The Central Bank of Nigeria (CBN) has intensified its efforts to stabilize the naira through strategic interventions, boosting foreign exchange (FX) supply, reducing market distortions, and ensuring effective reserves management.

The apex bank’s liquidity injections and enforcement of FX regulations have curbed sharp depreciation in both official and parallel markets while strengthening foreign investor confidence in the Nigerian economy. Recent policy implementations, including the injection of $360 million into the market, have helped mitigate further devaluation pressures.

As of Monday, the official FX rate stood at N1,530/$, while the parallel market rate was N1,570/$. The stability of the naira has been supported by inflows from Foreign Portfolio Investors (FPIs), International Oil Companies (IOCs), and previous CBN interventions totaling $18.40 million.

Analysts at Cordros Research noted a week-on-week increase of $12.06 million in gross FX reserves, bringing the total to $38.36 billion, after nine consecutive weeks of decline. While concerns remain over oil receipts due to fluctuating prices, the CBN’s sustained market interventions are expected to prevent drastic naira depreciation.

Stakeholders Applaud CBN’s Reforms

Industry leaders have praised the CBN’s policies for restoring confidence in the forex market and attracting new investments.

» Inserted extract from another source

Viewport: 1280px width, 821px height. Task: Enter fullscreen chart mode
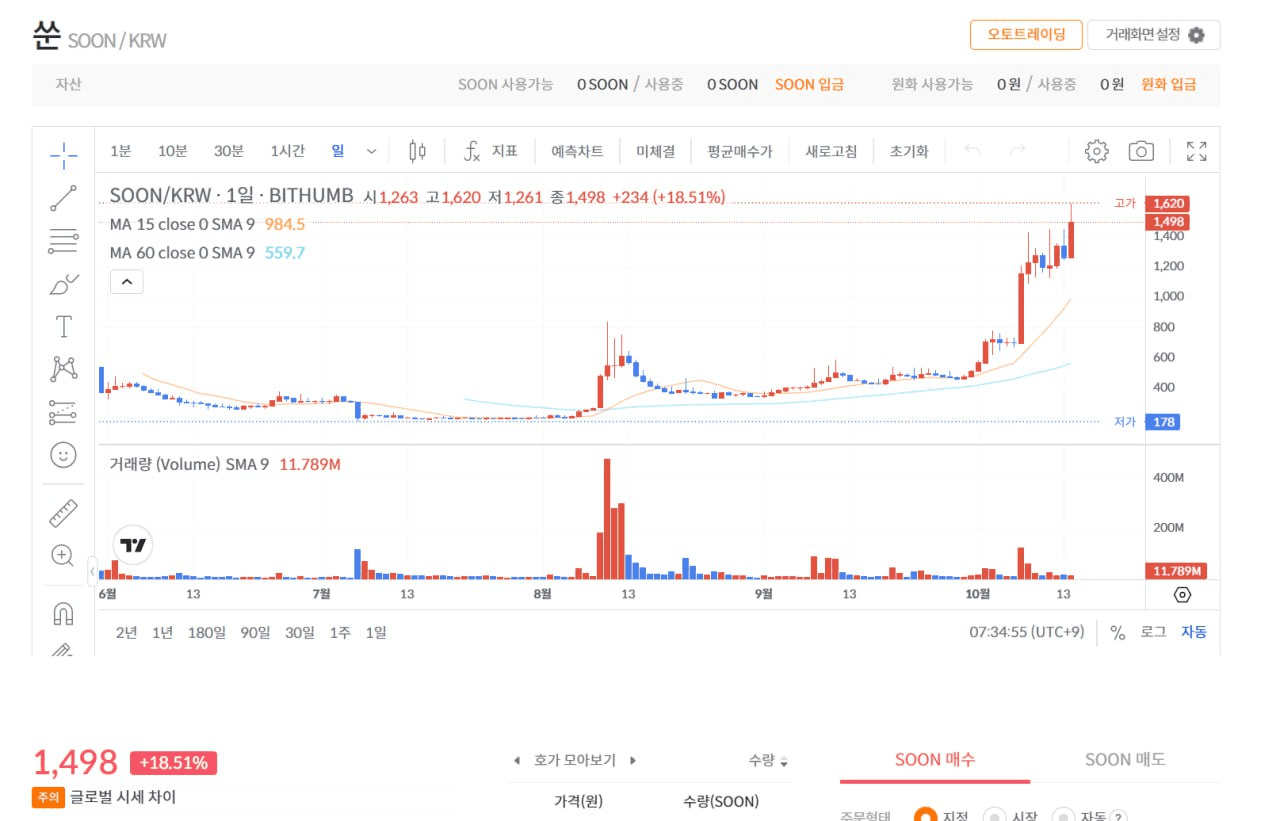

Philip Sigwart, Group CEO of Baobab Group, stated that Nigeria’s forex market has "turned a corner," enabling more businesses to invest. He revealed plans to inject fresh capital and expand operations in Nigeria, targeting 100 branches and a N1 trillion balance sheet.

Aminu Gwadabe, President of the Association of Bureaux De Change Operators of Nigeria (ABCON), credited the naira’s stability to key CBN policies, including the Foreign Exchange Code. He emphasized that increased transparency and accountability have helped curb speculative activities.

Similarly, Stevens Michael, CEO of Countryside Markets Limited, commended the CBN’s efforts to restore order in the FX market, stating that eliminating market distortions is critical to sustaining long-term stability.

CBN Enforces FX Code for Transparency

Olayemi Cardoso, CBN Governor, has reaffirmed the bank’s commitment to ethical conduct, fairness, and efficiency in the FX market. The Foreign Exchange Code (FX Code), built on six core principles—including ethics, governance, risk management, and compliance—aims to align Nigeria’s forex practices with global standards.

Cardoso emphasized that violations of the FX Code would attract penalties under the CBN Act 2007 and BOFIA Act 2020. The recent introduction of the Electronic Foreign Exchange Matching System (EFEMS) is another step toward eliminating market distortions and enhancing real-time FX transparency.

In another significant move, the CBN lifted the 2015 restriction on 41 items accessing FX, facilitating trade and investment while reinforcing economic growth.

Boosting Remittances and Diaspora Investments

To further support naira stability, the CBN has introduced two new financial products—the Non-Resident Nigerian Ordinary Account and the Non-Resident Nigerian Investment Account—targeting Nigerians in the diaspora.

These accounts will streamline remittances, encourage investments, and provide financial flexibility. Holders can maintain balances in foreign currency or naira, invest in bonds, equities, and mortgage products, and convert funds at prevailing exchange rates through authorized dealers.

By expanding international money transfer operations and implementing a willing buyer-willing seller model, the CBN aims to harness diaspora inflows for sustainable economic development.

Sustained Policy Vigilance for Long-Term Stability

The CBN’s aggressive interventions and regulatory reforms continue to shape a more resilient FX market. However, maintaining macroeconomic stability will require continuous vigilance, proactive monetary policies, and strategic reserve management to navigate global and domestic economic uncertainties.